| Action item |
Return all of the records below verbatim.
□ □ □ □
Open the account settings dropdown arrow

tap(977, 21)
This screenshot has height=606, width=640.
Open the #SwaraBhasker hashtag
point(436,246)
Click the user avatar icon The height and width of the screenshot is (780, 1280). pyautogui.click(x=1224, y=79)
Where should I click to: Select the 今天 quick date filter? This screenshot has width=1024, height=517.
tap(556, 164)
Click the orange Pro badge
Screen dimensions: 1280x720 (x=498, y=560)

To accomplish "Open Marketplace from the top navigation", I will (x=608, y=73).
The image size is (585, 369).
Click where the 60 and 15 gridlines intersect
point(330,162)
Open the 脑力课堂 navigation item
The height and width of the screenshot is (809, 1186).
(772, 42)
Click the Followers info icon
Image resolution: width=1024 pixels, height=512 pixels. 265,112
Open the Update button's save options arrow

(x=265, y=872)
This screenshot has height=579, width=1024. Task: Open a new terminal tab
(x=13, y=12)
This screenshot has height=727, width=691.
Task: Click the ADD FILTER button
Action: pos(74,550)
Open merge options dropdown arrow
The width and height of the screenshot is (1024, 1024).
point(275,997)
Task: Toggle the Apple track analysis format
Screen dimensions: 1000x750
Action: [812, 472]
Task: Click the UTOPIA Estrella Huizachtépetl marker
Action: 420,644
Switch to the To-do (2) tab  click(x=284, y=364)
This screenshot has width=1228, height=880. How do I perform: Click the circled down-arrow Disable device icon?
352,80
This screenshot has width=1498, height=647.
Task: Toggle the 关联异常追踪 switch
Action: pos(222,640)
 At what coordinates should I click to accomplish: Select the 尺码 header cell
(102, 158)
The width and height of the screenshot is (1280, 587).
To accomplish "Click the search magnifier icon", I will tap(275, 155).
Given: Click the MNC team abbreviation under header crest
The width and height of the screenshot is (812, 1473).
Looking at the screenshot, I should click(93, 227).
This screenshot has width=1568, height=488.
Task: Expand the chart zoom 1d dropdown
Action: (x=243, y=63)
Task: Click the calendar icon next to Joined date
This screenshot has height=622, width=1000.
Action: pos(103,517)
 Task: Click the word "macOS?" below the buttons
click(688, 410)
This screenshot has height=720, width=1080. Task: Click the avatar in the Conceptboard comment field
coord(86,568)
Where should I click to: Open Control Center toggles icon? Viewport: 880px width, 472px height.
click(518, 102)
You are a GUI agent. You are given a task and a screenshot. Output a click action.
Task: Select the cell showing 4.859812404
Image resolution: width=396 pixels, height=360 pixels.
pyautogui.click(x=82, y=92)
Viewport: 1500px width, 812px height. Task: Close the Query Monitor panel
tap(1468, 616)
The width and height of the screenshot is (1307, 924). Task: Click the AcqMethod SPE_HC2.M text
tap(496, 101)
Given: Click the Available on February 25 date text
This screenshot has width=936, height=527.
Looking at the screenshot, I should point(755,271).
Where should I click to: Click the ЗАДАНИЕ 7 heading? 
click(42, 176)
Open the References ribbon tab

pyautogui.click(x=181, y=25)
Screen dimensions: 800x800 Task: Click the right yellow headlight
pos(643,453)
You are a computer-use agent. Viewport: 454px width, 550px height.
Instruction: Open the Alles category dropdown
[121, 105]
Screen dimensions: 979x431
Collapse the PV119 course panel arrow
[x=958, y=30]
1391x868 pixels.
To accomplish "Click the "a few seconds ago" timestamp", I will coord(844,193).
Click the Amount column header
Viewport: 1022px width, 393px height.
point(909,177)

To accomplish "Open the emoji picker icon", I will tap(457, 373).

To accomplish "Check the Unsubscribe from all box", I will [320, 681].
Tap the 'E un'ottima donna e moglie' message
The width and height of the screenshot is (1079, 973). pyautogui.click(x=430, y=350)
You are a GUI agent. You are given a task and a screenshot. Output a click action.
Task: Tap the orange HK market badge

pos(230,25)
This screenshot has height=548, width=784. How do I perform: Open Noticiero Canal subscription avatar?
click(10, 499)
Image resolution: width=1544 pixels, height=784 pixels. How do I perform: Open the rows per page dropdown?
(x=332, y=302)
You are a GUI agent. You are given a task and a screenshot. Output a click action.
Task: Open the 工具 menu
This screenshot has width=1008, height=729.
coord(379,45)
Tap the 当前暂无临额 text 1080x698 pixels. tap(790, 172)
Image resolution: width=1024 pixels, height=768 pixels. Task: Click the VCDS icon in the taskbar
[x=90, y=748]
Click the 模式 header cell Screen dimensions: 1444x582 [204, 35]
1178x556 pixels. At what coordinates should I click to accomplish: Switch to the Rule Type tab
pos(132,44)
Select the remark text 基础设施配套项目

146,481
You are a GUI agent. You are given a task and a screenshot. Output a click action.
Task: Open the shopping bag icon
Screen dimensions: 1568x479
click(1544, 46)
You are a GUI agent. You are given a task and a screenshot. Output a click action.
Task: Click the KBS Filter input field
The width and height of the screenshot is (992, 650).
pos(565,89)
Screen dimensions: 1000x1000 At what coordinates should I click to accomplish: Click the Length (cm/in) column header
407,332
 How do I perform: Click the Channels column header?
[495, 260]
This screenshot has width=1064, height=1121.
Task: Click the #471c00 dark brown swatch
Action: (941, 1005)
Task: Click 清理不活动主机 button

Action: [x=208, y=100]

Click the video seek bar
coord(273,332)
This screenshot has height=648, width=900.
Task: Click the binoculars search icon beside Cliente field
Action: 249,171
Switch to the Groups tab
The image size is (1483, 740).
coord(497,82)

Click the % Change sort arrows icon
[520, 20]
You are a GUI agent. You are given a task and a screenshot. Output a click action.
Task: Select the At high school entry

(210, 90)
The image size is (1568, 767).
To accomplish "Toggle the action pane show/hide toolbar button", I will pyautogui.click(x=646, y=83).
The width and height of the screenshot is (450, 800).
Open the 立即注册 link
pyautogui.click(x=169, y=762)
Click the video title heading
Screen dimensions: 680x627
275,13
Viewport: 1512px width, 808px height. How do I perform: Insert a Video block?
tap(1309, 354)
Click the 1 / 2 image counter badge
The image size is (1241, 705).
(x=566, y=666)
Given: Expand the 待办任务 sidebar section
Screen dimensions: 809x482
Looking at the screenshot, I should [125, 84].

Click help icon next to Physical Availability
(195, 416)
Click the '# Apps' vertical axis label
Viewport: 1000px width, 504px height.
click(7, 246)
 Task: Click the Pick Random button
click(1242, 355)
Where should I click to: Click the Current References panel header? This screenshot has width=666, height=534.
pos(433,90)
□ □ □ □
| Response to the task |
Open the account settings dropdown arrow

tap(977, 21)
This screenshot has height=606, width=640.
Open the #SwaraBhasker hashtag
point(436,246)
Click the user avatar icon The height and width of the screenshot is (780, 1280). pyautogui.click(x=1224, y=79)
Where should I click to: Select the 今天 quick date filter? This screenshot has width=1024, height=517.
tap(556, 164)
Click the orange Pro badge
Screen dimensions: 1280x720 (x=498, y=560)

To accomplish "Open Marketplace from the top navigation", I will (x=608, y=73).
The image size is (585, 369).
Click where the 60 and 15 gridlines intersect
point(330,162)
Open the 脑力课堂 navigation item
The height and width of the screenshot is (809, 1186).
(772, 42)
Click the Followers info icon
Image resolution: width=1024 pixels, height=512 pixels. 265,112
Open the Update button's save options arrow

(x=265, y=872)
This screenshot has height=579, width=1024. Task: Open a new terminal tab
(x=13, y=12)
This screenshot has height=727, width=691.
Task: Click the ADD FILTER button
Action: pos(74,550)
Open merge options dropdown arrow
The width and height of the screenshot is (1024, 1024).
point(275,997)
Task: Toggle the Apple track analysis format
Screen dimensions: 1000x750
Action: [812, 472]
Task: Click the UTOPIA Estrella Huizachtépetl marker
Action: 420,644
Switch to the To-do (2) tab  click(x=284, y=364)
This screenshot has width=1228, height=880. How do I perform: Click the circled down-arrow Disable device icon?
352,80
This screenshot has width=1498, height=647.
Task: Toggle the 关联异常追踪 switch
Action: pos(222,640)
 At what coordinates should I click to accomplish: Select the 尺码 header cell
(102, 158)
The width and height of the screenshot is (1280, 587).
To accomplish "Click the search magnifier icon", I will tap(275, 155).
Given: Click the MNC team abbreviation under header crest
The width and height of the screenshot is (812, 1473).
Looking at the screenshot, I should click(93, 227).
This screenshot has width=1568, height=488.
Task: Expand the chart zoom 1d dropdown
Action: (x=243, y=63)
Task: Click the calendar icon next to Joined date
This screenshot has height=622, width=1000.
Action: pos(103,517)
 Task: Click the word "macOS?" below the buttons
click(688, 410)
This screenshot has height=720, width=1080. Task: Click the avatar in the Conceptboard comment field
coord(86,568)
Where should I click to: Open Control Center toggles icon? Viewport: 880px width, 472px height.
click(518, 102)
You are a GUI agent. You are given a task and a screenshot. Output a click action.
Task: Select the cell showing 4.859812404
Image resolution: width=396 pixels, height=360 pixels.
pyautogui.click(x=82, y=92)
Viewport: 1500px width, 812px height. Task: Close the Query Monitor panel
tap(1468, 616)
The width and height of the screenshot is (1307, 924). Task: Click the AcqMethod SPE_HC2.M text
tap(496, 101)
Given: Click the Available on February 25 date text
This screenshot has width=936, height=527.
Looking at the screenshot, I should point(755,271).
Where should I click to: Click the ЗАДАНИЕ 7 heading? 
click(42, 176)
Open the References ribbon tab

pyautogui.click(x=181, y=25)
Screen dimensions: 800x800 Task: Click the right yellow headlight
pos(643,453)
You are a computer-use agent. Viewport: 454px width, 550px height.
Instruction: Open the Alles category dropdown
[121, 105]
Screen dimensions: 979x431
Collapse the PV119 course panel arrow
[x=958, y=30]
1391x868 pixels.
To accomplish "Click the "a few seconds ago" timestamp", I will coord(844,193).
Click the Amount column header
Viewport: 1022px width, 393px height.
point(909,177)

To accomplish "Open the emoji picker icon", I will tap(457, 373).

To accomplish "Check the Unsubscribe from all box", I will [320, 681].
Tap the 'E un'ottima donna e moglie' message
The width and height of the screenshot is (1079, 973). pyautogui.click(x=430, y=350)
You are a GUI agent. You are given a task and a screenshot. Output a click action.
Task: Tap the orange HK market badge

pos(230,25)
This screenshot has height=548, width=784. How do I perform: Open Noticiero Canal subscription avatar?
click(10, 499)
Image resolution: width=1544 pixels, height=784 pixels. How do I perform: Open the rows per page dropdown?
(x=332, y=302)
You are a GUI agent. You are given a task and a screenshot. Output a click action.
Task: Open the 工具 menu
This screenshot has width=1008, height=729.
coord(379,45)
Tap the 当前暂无临额 text 1080x698 pixels. tap(790, 172)
Image resolution: width=1024 pixels, height=768 pixels. Task: Click the VCDS icon in the taskbar
[x=90, y=748]
Click the 模式 header cell Screen dimensions: 1444x582 [204, 35]
1178x556 pixels. At what coordinates should I click to accomplish: Switch to the Rule Type tab
pos(132,44)
Select the remark text 基础设施配套项目

146,481
You are a GUI agent. You are given a task and a screenshot. Output a click action.
Task: Open the shopping bag icon
Screen dimensions: 1568x479
click(1544, 46)
You are a GUI agent. You are given a task and a screenshot. Output a click action.
Task: Click the KBS Filter input field
The width and height of the screenshot is (992, 650).
pos(565,89)
Screen dimensions: 1000x1000 At what coordinates should I click to accomplish: Click the Length (cm/in) column header
407,332
 How do I perform: Click the Channels column header?
[495, 260]
This screenshot has width=1064, height=1121.
Task: Click the #471c00 dark brown swatch
Action: (941, 1005)
Task: Click 清理不活动主机 button

Action: [x=208, y=100]

Click the video seek bar
coord(273,332)
This screenshot has height=648, width=900.
Task: Click the binoculars search icon beside Cliente field
Action: 249,171
Switch to the Groups tab
The image size is (1483, 740).
coord(497,82)

Click the % Change sort arrows icon
[520, 20]
You are a GUI agent. You are given a task and a screenshot. Output a click action.
Task: Select the At high school entry

(210, 90)
The image size is (1568, 767).
To accomplish "Toggle the action pane show/hide toolbar button", I will pyautogui.click(x=646, y=83).
The width and height of the screenshot is (450, 800).
Open the 立即注册 link
pyautogui.click(x=169, y=762)
Click the video title heading
Screen dimensions: 680x627
275,13
Viewport: 1512px width, 808px height. How do I perform: Insert a Video block?
tap(1309, 354)
Click the 1 / 2 image counter badge
The image size is (1241, 705).
(x=566, y=666)
Given: Expand the 待办任务 sidebar section
Screen dimensions: 809x482
Looking at the screenshot, I should [125, 84].

Click help icon next to Physical Availability
(195, 416)
Click the '# Apps' vertical axis label
Viewport: 1000px width, 504px height.
click(7, 246)
 Task: Click the Pick Random button
click(1242, 355)
Where should I click to: Click the Current References panel header? This screenshot has width=666, height=534.
pos(433,90)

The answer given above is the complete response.